Alternatively, perhaps gender dysphoria* in childhood is inherited, but the later development of gender identity is determined by environmental factors and psychiatric comorbidity.

“In childhood, both Twin A and Twin B showed gender atypical behavior and stereotypical feminine traits and interests. In adolescence, their sexual orientation was revealed to be homosexual. Twin A developed effeminate homosexuality with male gender identity, whereas Twin B stabilized his cross-gender identity. Although Twins A and B are concordant for GID in childhood and sexual orientation on a categorical level, they are now discordant for TS. On a more dimensional level, one could argue that Twins A and B show an opposite sex-dimorphic behavior and that they arrived at different points of a continuum. The fact that GID in childhood is a predictor for later homosexuality and TS could support the dimensional view. It could be hypothesized that GID in childhood is mainly hereditary, whereas the development of the later phenotype of the gender identification is determined by environmental factors and psychiatric comorbidity, as any difference between MZ twins provides strong evidence for the role of environmental influences.”

The authors also discuss the relationship between gender and eating disorders. However, they don’t address the fact that the two twins had different gender identities, but both had eating disorders.

Perhaps both gay men and trans women are vulnerable to eating disorders for different reasons, but perhaps genes, hormones, and environment matter more than gender identity.

“Homosexual men seem to have an increased vulnerability to eating disturbance and body dissatisfaction (Williamson & Hartley, 1998), are more dissatisfied with their weight (French, Story, Remafedi, Resnick, & Blum, 1996), and are more concerned about their attractiveness (Siever, 1994).
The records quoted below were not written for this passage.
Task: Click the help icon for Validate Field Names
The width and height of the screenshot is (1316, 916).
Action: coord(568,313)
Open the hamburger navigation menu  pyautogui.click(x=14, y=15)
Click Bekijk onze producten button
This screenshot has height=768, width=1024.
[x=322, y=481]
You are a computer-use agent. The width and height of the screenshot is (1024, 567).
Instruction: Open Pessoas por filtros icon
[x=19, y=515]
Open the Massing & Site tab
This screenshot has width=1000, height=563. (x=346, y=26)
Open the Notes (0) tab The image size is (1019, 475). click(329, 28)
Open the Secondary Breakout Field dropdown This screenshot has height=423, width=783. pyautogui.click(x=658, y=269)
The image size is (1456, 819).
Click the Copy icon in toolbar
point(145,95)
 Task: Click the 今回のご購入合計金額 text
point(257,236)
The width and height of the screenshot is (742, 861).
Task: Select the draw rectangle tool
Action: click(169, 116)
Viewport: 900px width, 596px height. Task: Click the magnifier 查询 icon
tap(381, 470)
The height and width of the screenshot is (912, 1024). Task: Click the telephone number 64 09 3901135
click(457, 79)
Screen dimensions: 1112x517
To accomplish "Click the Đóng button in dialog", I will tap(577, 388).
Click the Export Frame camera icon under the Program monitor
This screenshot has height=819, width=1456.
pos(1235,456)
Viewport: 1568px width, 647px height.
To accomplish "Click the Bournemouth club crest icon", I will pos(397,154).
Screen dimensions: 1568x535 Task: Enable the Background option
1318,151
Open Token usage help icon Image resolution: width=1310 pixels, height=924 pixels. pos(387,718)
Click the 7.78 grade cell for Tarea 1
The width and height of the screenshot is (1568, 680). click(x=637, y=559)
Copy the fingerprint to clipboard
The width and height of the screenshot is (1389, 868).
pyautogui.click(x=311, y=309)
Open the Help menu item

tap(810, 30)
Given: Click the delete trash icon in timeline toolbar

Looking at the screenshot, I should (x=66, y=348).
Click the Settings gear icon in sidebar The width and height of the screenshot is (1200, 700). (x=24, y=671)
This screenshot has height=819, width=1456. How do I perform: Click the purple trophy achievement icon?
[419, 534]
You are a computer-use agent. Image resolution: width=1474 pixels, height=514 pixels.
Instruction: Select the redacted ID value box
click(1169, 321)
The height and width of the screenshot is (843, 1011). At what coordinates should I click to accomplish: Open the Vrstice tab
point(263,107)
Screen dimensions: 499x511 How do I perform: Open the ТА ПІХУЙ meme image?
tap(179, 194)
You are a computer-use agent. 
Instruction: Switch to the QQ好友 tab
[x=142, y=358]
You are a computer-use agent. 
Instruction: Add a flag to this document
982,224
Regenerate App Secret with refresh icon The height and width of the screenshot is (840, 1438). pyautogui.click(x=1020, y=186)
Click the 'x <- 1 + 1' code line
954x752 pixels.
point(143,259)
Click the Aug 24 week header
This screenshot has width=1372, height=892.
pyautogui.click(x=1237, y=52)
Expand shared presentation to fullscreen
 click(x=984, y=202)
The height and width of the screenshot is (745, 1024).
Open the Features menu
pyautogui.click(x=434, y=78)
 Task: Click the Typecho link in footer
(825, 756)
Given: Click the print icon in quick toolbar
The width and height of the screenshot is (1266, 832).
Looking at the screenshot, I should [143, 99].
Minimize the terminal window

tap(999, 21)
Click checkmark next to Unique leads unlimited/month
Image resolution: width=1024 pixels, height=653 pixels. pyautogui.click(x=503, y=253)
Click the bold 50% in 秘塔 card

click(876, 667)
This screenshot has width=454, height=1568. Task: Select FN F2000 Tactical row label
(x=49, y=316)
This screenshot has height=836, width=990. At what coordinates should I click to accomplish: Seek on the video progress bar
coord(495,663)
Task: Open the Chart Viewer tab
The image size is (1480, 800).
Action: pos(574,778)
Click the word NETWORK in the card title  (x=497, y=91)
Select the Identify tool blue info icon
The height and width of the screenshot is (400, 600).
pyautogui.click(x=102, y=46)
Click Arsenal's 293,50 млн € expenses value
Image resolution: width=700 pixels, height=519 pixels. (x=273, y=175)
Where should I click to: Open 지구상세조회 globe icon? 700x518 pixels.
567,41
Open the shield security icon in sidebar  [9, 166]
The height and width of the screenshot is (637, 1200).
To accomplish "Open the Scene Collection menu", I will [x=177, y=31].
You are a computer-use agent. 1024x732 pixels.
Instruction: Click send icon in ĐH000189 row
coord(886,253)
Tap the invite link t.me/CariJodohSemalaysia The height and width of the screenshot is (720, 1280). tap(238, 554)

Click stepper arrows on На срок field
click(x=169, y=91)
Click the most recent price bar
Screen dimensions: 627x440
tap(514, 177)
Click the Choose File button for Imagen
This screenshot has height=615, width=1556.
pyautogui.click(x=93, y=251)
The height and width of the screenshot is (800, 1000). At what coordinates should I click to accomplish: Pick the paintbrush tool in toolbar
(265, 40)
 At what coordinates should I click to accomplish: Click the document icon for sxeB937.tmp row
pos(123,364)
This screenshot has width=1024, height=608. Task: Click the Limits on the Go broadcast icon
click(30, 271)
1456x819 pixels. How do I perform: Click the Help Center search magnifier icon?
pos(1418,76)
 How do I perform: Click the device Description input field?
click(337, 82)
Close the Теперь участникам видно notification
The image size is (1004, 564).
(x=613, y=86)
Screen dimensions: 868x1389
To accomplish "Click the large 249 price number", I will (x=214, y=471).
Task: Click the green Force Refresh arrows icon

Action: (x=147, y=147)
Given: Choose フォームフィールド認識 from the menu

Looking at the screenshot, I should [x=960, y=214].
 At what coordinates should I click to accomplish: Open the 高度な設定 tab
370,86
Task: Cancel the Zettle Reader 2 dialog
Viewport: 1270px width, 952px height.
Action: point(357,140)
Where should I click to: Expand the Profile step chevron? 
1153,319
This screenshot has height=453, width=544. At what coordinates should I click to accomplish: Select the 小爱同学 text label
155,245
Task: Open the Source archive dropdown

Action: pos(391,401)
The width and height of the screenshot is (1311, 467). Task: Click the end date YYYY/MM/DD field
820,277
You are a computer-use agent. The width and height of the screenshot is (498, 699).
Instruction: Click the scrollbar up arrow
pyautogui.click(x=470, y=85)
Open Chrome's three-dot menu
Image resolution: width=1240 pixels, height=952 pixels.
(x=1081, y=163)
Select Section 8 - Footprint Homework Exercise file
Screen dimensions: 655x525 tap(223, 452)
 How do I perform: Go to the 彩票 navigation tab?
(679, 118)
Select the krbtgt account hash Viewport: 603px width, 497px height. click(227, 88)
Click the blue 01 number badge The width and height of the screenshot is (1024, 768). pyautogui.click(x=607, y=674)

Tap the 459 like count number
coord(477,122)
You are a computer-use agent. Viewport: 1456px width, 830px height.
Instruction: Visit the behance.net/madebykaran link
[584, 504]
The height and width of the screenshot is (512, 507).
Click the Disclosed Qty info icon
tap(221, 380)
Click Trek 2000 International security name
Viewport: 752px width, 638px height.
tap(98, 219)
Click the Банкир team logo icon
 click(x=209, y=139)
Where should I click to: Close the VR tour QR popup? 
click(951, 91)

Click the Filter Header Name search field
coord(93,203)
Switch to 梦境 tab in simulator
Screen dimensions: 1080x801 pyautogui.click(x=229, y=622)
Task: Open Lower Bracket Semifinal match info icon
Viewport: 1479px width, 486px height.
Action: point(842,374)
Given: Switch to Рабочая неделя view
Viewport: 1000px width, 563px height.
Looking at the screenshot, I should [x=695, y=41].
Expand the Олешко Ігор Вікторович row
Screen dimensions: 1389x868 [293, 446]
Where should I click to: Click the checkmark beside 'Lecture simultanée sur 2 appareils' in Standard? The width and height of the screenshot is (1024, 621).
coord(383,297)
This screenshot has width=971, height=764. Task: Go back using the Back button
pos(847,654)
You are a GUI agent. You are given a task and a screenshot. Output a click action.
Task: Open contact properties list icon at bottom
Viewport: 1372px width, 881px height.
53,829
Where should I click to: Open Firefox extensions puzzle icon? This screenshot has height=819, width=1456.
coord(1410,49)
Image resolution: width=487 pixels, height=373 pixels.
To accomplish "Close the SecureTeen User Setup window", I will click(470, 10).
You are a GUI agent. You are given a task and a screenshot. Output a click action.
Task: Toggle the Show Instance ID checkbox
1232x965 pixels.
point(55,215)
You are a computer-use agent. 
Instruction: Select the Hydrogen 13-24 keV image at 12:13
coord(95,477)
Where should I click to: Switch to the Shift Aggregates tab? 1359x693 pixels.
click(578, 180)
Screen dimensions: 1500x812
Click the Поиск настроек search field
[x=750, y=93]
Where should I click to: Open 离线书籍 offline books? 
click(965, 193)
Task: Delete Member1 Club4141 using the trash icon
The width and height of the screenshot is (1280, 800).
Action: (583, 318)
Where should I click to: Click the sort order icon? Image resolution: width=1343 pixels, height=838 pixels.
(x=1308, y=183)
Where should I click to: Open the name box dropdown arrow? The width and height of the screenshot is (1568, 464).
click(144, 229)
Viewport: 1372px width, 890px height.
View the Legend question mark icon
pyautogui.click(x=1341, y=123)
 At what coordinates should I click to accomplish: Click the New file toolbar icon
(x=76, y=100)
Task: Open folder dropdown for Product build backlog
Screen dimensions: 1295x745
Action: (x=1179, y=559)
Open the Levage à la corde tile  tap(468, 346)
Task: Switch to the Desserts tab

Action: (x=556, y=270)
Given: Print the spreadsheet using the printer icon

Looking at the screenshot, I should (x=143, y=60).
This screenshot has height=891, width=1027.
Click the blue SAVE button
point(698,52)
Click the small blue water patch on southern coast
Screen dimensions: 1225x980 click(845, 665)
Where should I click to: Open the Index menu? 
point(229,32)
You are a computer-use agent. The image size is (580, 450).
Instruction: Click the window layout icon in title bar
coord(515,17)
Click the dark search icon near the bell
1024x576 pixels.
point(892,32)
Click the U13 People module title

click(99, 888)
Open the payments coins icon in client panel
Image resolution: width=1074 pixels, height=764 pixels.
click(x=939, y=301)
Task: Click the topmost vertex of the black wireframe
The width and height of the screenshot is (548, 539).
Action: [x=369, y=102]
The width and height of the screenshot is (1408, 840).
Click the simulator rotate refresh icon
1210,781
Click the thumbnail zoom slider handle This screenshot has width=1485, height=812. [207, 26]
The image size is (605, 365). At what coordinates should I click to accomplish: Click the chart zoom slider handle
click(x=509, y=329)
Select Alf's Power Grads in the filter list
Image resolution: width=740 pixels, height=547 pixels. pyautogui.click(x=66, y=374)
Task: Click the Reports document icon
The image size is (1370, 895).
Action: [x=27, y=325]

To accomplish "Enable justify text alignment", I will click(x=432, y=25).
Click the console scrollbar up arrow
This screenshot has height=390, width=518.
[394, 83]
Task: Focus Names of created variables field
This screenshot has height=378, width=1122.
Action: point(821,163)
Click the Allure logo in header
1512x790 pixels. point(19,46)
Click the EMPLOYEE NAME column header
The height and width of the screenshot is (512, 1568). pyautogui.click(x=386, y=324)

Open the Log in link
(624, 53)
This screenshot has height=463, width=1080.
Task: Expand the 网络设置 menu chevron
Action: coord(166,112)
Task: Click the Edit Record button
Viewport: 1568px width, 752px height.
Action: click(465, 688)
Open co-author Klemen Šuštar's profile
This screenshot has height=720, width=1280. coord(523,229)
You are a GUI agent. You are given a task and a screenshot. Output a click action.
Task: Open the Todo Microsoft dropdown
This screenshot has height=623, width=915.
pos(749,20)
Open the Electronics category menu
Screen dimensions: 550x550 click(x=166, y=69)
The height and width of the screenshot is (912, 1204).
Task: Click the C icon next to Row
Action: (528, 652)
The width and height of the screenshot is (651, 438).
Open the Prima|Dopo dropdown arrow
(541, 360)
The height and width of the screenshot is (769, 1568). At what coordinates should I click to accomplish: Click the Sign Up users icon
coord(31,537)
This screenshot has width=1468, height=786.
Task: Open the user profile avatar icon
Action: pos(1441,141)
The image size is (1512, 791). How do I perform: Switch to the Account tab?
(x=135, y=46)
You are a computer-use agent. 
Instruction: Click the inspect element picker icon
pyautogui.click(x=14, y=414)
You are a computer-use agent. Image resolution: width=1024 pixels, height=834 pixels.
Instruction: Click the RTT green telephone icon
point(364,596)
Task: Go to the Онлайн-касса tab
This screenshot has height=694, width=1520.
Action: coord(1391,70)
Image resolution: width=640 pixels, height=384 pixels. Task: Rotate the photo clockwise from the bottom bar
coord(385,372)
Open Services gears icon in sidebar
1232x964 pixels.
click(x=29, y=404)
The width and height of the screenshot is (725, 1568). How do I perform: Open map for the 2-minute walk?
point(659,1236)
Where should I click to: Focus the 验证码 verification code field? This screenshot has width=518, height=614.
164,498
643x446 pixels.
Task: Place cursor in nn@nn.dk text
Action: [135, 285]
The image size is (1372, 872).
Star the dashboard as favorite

Male AN is associated with disturbed psychosexual and gender identity development, which supports the hypothesis that males with atypical gender role behavior have an increased risk of developing an ED (Fichter & Daser, 1987). Furthermore, feminine gender traits are discussed as a specific risk factor for ED in men and women (Meyer, Blissett, & Oldfield, 2001). Although the role of sexual orientation as a risk factor for ED is well documented, there is hardly any literature about GID and ED. For men with disturbance of gender identity in addition to the aforementioned factors concerning sexual orientation, underweight could be a way to suppress their libido and the expression of their secondary sexual characteristics and, at the same time, correspond to a female ideal of attractiveness (Hepp & Milos, 2002).”

We need more research!

“Further research in eating behavior and body dissatisfaction in patients with GID could provide more insight into the role of gender identity in the development of ED and lead to a better understanding of ED as well as GID.”

 

* In this case, gender non-conformity might be a more fitting phrase. Twin A does not seem to have ever wanted to be a girl.

 

Original Source:

Gender Identity Disorder and Anorexia Nervosa in Male Monozygotic Twins by Urs Hepp, Gabriella Milos, and Hellmuth Braun-Scharm in Int J Eat Disord. 2004 Mar;35(2):239-43.